Monday, February 27, 2012

a Socorro Rule System

It happens over and over again.  I need to solve a problem by transforming data from one from into another.  I can be simple or complicated, but one thing for sure, if I've hard coded the transformation, I'm going to have to go back and change it.

The quest is for a system that can be changed at runtime so that a simple business logic policy change doesn't mean having to recode.

One example of a system like this is Socorro's throttler system.  It's a rule based system that decides if a crash is going to be processed or deferred by Socorro.  We only need to do a 10% statistical sampling for Firefox.  Other less popular Mozilla products can get by with processing 100% of all the crashes. Think Thunderbird and Camino.

To do this selection, the Socorro Collector holds an ordered list of 3-tuples that it uses as rules.  A tuple is comprised of a key, a predicate and a normalized probability threshold.  The crash is packet of json data that I'll call the 'json_dict'.  If the key matches the predicate and a random number is below the threshold, a crash is accepted for processing.  The key is used to fetch a value from the json_dict.  The predicate fragment is a literal string, a regular expression, or a function.  If the predicate is string, the value of the json key is tested for equality.  If the predicate is a regular expression, the value of the json key is tested for 'match'. If the predicate is a function, then the function is executed with the value of the json key as a parameter.  This latter option invites writing lambda functions as quick selector rules:

    ('ProductName', lambda x: x in ('Thunderbird', 'Camino'), 100.0)

This rule, when applied to an incoming crash, tests if the crash is from 'Thunderbird' or 'Camino' and, if true, applies a processing probability of 100%.

Another example where a rule based system transforms data is the Signature generation system.  It applies a bunch of regular expressions to a list of C++ function signatures to generate an overall signature for a crash.

Yet another one has come up in the last week.  We're in the unfortunate position of having to adjust the basic crash information that comes in from the field.  In other words, the crashes are lying to us and it is Socorro's responsibility to detect and correct the lies.  We've already got one of these hard coded and another has just cropped up.  We need a rule system so that we don't have to re-code because somebody way above us made an odd business logic decision.

We've hard coded the changing of a ProductName on an incoming crash.  These crashes come from Fennec, the mobile version of Firefox.  All instances of Fennec identify themselves as 'Fennec' to Socorro when they crash.  Cued by other information within the crash, we might be able to see that the Fennec that crashed is actually a special version of Fennec.  When we detect this, we rewrite the ProductName to 'FennecAndroid'.

Now we have a situation where we need to do something similar to a Version number.  If the crash came from a "ReleaseChannel" of 'esr', then the crash came from an instance of Firefox under long term support.  The version number should get rewritten with 'esr' as a suffix.

I didn't want to hard code this; I don't want to revisit this issue in another three months.  I want these rules to be chosen by those with the business case knowledge.
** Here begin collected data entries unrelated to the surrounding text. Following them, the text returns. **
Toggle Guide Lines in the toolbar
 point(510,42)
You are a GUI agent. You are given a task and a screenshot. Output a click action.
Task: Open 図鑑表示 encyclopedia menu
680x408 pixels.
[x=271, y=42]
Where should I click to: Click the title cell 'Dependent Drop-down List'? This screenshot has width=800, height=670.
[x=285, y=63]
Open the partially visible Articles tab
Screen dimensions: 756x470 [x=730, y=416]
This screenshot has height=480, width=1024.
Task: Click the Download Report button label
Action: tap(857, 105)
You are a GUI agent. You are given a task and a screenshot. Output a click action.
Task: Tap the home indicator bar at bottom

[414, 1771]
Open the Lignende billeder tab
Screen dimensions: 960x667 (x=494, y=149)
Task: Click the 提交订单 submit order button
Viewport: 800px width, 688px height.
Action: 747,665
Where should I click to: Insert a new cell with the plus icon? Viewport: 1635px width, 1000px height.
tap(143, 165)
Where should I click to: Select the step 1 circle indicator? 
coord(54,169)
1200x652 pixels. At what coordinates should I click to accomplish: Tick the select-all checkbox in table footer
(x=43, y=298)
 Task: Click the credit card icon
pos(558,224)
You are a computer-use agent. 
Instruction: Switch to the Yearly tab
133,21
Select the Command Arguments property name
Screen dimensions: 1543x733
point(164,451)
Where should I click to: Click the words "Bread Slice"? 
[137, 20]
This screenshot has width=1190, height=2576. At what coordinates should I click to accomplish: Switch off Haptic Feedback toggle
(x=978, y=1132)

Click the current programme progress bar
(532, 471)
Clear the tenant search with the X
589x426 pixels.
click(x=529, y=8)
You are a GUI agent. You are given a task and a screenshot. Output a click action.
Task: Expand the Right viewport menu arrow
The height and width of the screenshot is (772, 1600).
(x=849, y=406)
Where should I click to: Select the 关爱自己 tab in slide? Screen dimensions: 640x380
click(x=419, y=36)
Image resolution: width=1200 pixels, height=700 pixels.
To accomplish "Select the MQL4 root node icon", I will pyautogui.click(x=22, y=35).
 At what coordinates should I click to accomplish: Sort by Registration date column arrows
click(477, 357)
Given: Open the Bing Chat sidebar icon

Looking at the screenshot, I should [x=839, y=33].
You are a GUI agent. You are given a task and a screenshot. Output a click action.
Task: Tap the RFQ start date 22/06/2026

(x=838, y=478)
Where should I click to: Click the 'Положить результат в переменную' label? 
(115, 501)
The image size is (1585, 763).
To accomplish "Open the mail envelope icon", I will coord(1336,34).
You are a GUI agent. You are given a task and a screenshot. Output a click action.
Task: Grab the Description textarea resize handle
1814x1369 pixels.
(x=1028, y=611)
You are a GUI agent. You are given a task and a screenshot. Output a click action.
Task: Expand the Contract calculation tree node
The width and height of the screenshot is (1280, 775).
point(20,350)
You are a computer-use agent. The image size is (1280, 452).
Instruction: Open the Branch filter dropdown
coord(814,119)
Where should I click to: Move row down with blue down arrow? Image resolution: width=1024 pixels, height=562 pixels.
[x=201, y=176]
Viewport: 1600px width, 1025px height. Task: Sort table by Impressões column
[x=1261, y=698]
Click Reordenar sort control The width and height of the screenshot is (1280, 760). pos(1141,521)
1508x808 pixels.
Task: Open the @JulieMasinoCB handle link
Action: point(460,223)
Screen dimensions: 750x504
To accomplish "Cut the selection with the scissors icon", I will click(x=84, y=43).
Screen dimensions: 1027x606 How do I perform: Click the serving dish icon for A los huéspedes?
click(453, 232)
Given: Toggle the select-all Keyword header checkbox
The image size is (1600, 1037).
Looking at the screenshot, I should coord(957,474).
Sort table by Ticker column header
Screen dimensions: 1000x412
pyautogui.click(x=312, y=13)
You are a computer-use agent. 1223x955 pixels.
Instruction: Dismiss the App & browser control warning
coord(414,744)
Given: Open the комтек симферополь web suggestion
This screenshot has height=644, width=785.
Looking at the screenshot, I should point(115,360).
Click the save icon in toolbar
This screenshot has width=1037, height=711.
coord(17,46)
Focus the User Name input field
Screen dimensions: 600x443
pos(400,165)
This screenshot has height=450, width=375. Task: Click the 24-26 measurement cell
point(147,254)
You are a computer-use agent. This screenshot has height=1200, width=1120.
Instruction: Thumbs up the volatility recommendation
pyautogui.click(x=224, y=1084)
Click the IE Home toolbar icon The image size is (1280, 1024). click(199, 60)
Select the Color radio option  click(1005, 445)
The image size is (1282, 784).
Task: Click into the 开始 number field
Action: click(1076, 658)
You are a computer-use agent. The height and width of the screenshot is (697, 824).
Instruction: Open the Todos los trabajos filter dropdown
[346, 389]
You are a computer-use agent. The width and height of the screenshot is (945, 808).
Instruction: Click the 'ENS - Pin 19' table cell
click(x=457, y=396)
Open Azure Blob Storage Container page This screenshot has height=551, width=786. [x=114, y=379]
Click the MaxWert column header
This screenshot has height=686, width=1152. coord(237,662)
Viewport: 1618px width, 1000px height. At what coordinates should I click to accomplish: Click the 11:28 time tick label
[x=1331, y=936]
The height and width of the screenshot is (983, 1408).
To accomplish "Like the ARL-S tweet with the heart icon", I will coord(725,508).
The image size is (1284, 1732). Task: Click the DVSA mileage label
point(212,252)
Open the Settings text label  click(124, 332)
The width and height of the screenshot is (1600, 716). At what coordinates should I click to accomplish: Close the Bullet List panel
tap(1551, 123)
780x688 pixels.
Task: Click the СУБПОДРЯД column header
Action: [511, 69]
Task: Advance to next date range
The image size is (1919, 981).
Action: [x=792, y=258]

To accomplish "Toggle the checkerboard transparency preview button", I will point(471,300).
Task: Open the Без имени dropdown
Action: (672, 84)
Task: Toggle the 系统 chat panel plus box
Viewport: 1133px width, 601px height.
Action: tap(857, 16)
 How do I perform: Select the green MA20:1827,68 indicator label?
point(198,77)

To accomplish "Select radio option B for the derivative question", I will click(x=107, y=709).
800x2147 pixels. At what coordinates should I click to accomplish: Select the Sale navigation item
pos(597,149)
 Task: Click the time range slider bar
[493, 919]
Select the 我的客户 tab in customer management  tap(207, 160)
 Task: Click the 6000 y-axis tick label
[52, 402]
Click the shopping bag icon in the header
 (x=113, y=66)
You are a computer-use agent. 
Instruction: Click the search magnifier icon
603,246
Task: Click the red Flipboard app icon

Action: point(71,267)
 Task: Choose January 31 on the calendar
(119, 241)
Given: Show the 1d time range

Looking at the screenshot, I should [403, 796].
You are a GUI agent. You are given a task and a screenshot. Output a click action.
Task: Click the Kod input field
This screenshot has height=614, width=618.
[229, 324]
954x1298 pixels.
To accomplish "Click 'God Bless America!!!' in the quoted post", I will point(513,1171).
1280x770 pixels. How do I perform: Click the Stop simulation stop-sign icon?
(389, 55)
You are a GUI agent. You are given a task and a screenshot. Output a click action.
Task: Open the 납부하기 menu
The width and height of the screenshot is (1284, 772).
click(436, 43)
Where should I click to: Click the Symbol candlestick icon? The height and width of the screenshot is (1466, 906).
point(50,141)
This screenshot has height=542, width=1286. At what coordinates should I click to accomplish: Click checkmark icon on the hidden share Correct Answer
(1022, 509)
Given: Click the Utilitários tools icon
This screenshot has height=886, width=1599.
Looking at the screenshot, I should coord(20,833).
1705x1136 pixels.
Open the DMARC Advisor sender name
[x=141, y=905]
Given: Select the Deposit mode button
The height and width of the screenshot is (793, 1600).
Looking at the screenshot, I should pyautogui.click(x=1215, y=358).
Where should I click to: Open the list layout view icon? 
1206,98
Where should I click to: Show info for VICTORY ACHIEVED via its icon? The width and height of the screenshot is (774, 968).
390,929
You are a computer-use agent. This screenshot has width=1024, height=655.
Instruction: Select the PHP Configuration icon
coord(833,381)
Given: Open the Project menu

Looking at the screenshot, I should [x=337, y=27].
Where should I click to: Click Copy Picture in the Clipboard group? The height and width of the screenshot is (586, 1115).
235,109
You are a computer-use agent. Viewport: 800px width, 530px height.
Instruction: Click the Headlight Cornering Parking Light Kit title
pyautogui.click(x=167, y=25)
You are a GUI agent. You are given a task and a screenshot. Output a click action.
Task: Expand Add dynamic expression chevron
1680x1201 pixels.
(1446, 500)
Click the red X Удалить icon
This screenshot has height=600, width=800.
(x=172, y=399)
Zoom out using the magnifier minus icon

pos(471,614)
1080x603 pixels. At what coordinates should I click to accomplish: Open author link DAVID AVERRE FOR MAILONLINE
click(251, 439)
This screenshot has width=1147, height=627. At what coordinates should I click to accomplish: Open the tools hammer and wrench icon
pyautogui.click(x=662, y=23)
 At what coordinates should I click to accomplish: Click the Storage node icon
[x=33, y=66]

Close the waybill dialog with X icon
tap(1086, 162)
I can foresee several other places where a rule based transformation would be very useful.  I decided to come up with one rule system that could be used in all the rule appropriate places in Socorro.

We'll start by looking back to the Socorro Collector rule system.  That middle parameter, the predicate, is a key to power.  The outer two items are just modifiers to what is done by the middle function.  Generalizing, I see it as a predicate and an action.  The collector has a hard coded action, setting a crash up for processing or not.  It could be an arbitrary function too, just like the predicate.  How would this work for the aforementioned 'esr' version rewrite problem?

The predicate would be some function that could test the json file for equality on some key:

    def equality(json_dict, key, value):
        return json_dict[key] == value

The action function could be this:

    def add_suffix(json_dict, key, suffix):
        json_dict[key] = json_dict[key] + suffix

Encoded as a rule, it could look like this:

    (equality, ('ReleaseChannel', 'esr'), add_suffix, ('Version', 'esr'))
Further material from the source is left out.